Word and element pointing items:
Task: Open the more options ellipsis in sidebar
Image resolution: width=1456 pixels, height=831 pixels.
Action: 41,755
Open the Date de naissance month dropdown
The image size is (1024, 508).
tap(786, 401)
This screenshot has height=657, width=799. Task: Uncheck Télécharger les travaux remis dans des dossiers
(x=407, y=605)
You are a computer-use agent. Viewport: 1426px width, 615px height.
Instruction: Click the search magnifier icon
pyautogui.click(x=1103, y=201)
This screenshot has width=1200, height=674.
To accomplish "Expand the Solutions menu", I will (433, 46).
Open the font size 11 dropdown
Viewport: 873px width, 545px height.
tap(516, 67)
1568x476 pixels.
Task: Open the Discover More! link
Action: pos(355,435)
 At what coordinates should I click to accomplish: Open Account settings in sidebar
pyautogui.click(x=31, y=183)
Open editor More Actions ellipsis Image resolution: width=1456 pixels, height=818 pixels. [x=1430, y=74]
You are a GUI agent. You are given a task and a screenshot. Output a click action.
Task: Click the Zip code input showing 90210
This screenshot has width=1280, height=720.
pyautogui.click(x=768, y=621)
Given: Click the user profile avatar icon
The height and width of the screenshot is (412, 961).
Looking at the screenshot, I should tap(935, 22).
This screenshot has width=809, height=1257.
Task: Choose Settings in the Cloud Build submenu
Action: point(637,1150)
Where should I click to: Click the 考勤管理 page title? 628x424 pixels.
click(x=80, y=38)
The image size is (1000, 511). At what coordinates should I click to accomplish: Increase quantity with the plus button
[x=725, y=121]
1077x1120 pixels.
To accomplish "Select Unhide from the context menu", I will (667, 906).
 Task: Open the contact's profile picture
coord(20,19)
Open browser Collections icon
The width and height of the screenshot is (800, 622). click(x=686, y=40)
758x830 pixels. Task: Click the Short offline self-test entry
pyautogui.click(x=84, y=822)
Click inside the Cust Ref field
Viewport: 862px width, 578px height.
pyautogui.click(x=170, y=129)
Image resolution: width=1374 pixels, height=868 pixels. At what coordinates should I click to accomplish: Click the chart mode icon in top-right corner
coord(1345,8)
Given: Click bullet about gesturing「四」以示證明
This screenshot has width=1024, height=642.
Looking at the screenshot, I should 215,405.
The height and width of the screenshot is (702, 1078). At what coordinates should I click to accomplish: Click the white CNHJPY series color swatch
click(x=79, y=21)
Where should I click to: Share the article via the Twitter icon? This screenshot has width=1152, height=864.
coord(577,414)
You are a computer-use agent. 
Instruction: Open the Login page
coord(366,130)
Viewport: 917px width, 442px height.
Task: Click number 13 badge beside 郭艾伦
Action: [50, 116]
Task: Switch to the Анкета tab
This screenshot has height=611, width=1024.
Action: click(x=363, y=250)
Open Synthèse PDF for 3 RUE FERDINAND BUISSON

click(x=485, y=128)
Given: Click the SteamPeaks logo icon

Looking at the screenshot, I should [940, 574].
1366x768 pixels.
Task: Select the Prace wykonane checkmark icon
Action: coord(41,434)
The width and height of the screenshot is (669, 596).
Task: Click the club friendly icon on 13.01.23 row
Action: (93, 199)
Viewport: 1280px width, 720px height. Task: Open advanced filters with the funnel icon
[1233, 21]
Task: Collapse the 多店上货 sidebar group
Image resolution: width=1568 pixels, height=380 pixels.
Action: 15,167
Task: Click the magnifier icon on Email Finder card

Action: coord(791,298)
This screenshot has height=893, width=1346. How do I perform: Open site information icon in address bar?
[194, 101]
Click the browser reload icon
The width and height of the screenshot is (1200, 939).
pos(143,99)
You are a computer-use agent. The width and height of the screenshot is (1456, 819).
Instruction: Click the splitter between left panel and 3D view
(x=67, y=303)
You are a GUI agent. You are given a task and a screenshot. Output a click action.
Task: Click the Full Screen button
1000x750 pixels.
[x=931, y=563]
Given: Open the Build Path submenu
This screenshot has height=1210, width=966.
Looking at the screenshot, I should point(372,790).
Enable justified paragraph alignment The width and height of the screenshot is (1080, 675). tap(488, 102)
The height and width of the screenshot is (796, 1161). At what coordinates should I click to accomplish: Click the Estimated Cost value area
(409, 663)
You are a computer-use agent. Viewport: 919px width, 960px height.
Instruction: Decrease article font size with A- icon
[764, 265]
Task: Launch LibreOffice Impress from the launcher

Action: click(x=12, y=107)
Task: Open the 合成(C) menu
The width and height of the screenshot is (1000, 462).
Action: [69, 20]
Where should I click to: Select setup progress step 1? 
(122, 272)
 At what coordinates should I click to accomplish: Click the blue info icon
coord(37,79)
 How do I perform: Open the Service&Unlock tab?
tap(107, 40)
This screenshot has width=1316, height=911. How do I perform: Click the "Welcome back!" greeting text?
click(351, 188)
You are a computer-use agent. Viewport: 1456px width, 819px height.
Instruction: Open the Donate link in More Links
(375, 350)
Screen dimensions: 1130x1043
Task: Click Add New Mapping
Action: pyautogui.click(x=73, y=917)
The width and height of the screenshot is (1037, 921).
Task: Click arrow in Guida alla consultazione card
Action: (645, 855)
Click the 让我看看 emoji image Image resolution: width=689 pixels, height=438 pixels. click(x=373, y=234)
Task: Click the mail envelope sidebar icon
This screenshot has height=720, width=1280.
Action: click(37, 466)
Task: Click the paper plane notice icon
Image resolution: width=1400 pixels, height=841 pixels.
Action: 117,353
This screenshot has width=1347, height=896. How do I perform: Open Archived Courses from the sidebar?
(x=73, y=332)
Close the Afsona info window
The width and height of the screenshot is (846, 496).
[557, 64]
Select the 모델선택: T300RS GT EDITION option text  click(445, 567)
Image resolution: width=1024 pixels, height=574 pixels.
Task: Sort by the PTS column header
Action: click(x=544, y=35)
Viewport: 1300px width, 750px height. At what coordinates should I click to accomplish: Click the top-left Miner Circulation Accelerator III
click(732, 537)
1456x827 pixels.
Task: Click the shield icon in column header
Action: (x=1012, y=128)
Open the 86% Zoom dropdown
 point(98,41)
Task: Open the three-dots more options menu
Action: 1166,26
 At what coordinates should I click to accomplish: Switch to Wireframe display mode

> _Given problem_: Repeat every one of the items above word for word, keeping each line unchanged.

> _Final answer_:
Task: Open the more options ellipsis in sidebar
Image resolution: width=1456 pixels, height=831 pixels.
Action: 41,755
Open the Date de naissance month dropdown
The image size is (1024, 508).
tap(786, 401)
This screenshot has height=657, width=799. Task: Uncheck Télécharger les travaux remis dans des dossiers
(x=407, y=605)
You are a computer-use agent. Viewport: 1426px width, 615px height.
Instruction: Click the search magnifier icon
pyautogui.click(x=1103, y=201)
This screenshot has width=1200, height=674.
To accomplish "Expand the Solutions menu", I will (433, 46).
Open the font size 11 dropdown
Viewport: 873px width, 545px height.
tap(516, 67)
1568x476 pixels.
Task: Open the Discover More! link
Action: pos(355,435)
 At what coordinates should I click to accomplish: Open Account settings in sidebar
pyautogui.click(x=31, y=183)
Open editor More Actions ellipsis Image resolution: width=1456 pixels, height=818 pixels. [x=1430, y=74]
You are a GUI agent. You are given a task and a screenshot. Output a click action.
Task: Click the Zip code input showing 90210
This screenshot has width=1280, height=720.
pyautogui.click(x=768, y=621)
Given: Click the user profile avatar icon
The height and width of the screenshot is (412, 961).
Looking at the screenshot, I should tap(935, 22).
This screenshot has width=809, height=1257.
Task: Choose Settings in the Cloud Build submenu
Action: point(637,1150)
Where should I click to: Click the 考勤管理 page title? 628x424 pixels.
click(x=80, y=38)
The image size is (1000, 511). At what coordinates should I click to accomplish: Increase quantity with the plus button
[x=725, y=121]
1077x1120 pixels.
To accomplish "Select Unhide from the context menu", I will (667, 906).
 Task: Open the contact's profile picture
coord(20,19)
Open browser Collections icon
The width and height of the screenshot is (800, 622). click(x=686, y=40)
758x830 pixels. Task: Click the Short offline self-test entry
pyautogui.click(x=84, y=822)
Click inside the Cust Ref field
Viewport: 862px width, 578px height.
pyautogui.click(x=170, y=129)
Image resolution: width=1374 pixels, height=868 pixels. At what coordinates should I click to accomplish: Click the chart mode icon in top-right corner
coord(1345,8)
Given: Click bullet about gesturing「四」以示證明
This screenshot has width=1024, height=642.
Looking at the screenshot, I should 215,405.
The height and width of the screenshot is (702, 1078). At what coordinates should I click to accomplish: Click the white CNHJPY series color swatch
click(x=79, y=21)
Where should I click to: Share the article via the Twitter icon? This screenshot has width=1152, height=864.
coord(577,414)
You are a computer-use agent. 
Instruction: Open the Login page
coord(366,130)
Viewport: 917px width, 442px height.
Task: Click number 13 badge beside 郭艾伦
Action: [50, 116]
Task: Switch to the Анкета tab
This screenshot has height=611, width=1024.
Action: click(x=363, y=250)
Open Synthèse PDF for 3 RUE FERDINAND BUISSON

click(x=485, y=128)
Given: Click the SteamPeaks logo icon

Looking at the screenshot, I should [940, 574].
1366x768 pixels.
Task: Select the Prace wykonane checkmark icon
Action: coord(41,434)
The width and height of the screenshot is (669, 596).
Task: Click the club friendly icon on 13.01.23 row
Action: (93, 199)
Viewport: 1280px width, 720px height. Task: Open advanced filters with the funnel icon
[1233, 21]
Task: Collapse the 多店上货 sidebar group
Image resolution: width=1568 pixels, height=380 pixels.
Action: 15,167
Task: Click the magnifier icon on Email Finder card

Action: coord(791,298)
This screenshot has height=893, width=1346. How do I perform: Open site information icon in address bar?
[194, 101]
Click the browser reload icon
The width and height of the screenshot is (1200, 939).
pos(143,99)
You are a computer-use agent. The width and height of the screenshot is (1456, 819).
Instruction: Click the splitter between left panel and 3D view
(x=67, y=303)
You are a GUI agent. You are given a task and a screenshot. Output a click action.
Task: Click the Full Screen button
1000x750 pixels.
[x=931, y=563]
Given: Open the Build Path submenu
This screenshot has height=1210, width=966.
Looking at the screenshot, I should point(372,790).
Enable justified paragraph alignment The width and height of the screenshot is (1080, 675). tap(488, 102)
The height and width of the screenshot is (796, 1161). At what coordinates should I click to accomplish: Click the Estimated Cost value area
(409, 663)
You are a computer-use agent. Viewport: 919px width, 960px height.
Instruction: Decrease article font size with A- icon
[764, 265]
Task: Launch LibreOffice Impress from the launcher

Action: click(x=12, y=107)
Task: Open the 合成(C) menu
The width and height of the screenshot is (1000, 462).
Action: [69, 20]
Where should I click to: Select setup progress step 1? 
(122, 272)
 At what coordinates should I click to accomplish: Click the blue info icon
coord(37,79)
 How do I perform: Open the Service&Unlock tab?
tap(107, 40)
This screenshot has width=1316, height=911. How do I perform: Click the "Welcome back!" greeting text?
click(351, 188)
You are a computer-use agent. Viewport: 1456px width, 819px height.
Instruction: Open the Donate link in More Links
(375, 350)
Screen dimensions: 1130x1043
Task: Click Add New Mapping
Action: pyautogui.click(x=73, y=917)
The width and height of the screenshot is (1037, 921).
Task: Click arrow in Guida alla consultazione card
Action: (645, 855)
Click the 让我看看 emoji image Image resolution: width=689 pixels, height=438 pixels. click(x=373, y=234)
Task: Click the mail envelope sidebar icon
This screenshot has height=720, width=1280.
Action: click(37, 466)
Task: Click the paper plane notice icon
Image resolution: width=1400 pixels, height=841 pixels.
Action: 117,353
This screenshot has width=1347, height=896. How do I perform: Open Archived Courses from the sidebar?
(x=73, y=332)
Close the Afsona info window
The width and height of the screenshot is (846, 496).
[557, 64]
Select the 모델선택: T300RS GT EDITION option text  click(445, 567)
Image resolution: width=1024 pixels, height=574 pixels.
Task: Sort by the PTS column header
Action: click(x=544, y=35)
Viewport: 1300px width, 750px height. At what coordinates should I click to accomplish: Click the top-left Miner Circulation Accelerator III
click(732, 537)
1456x827 pixels.
Task: Click the shield icon in column header
Action: (x=1012, y=128)
Open the 86% Zoom dropdown
 point(98,41)
Task: Open the three-dots more options menu
Action: 1166,26
 At what coordinates should I click to accomplish: Switch to Wireframe display mode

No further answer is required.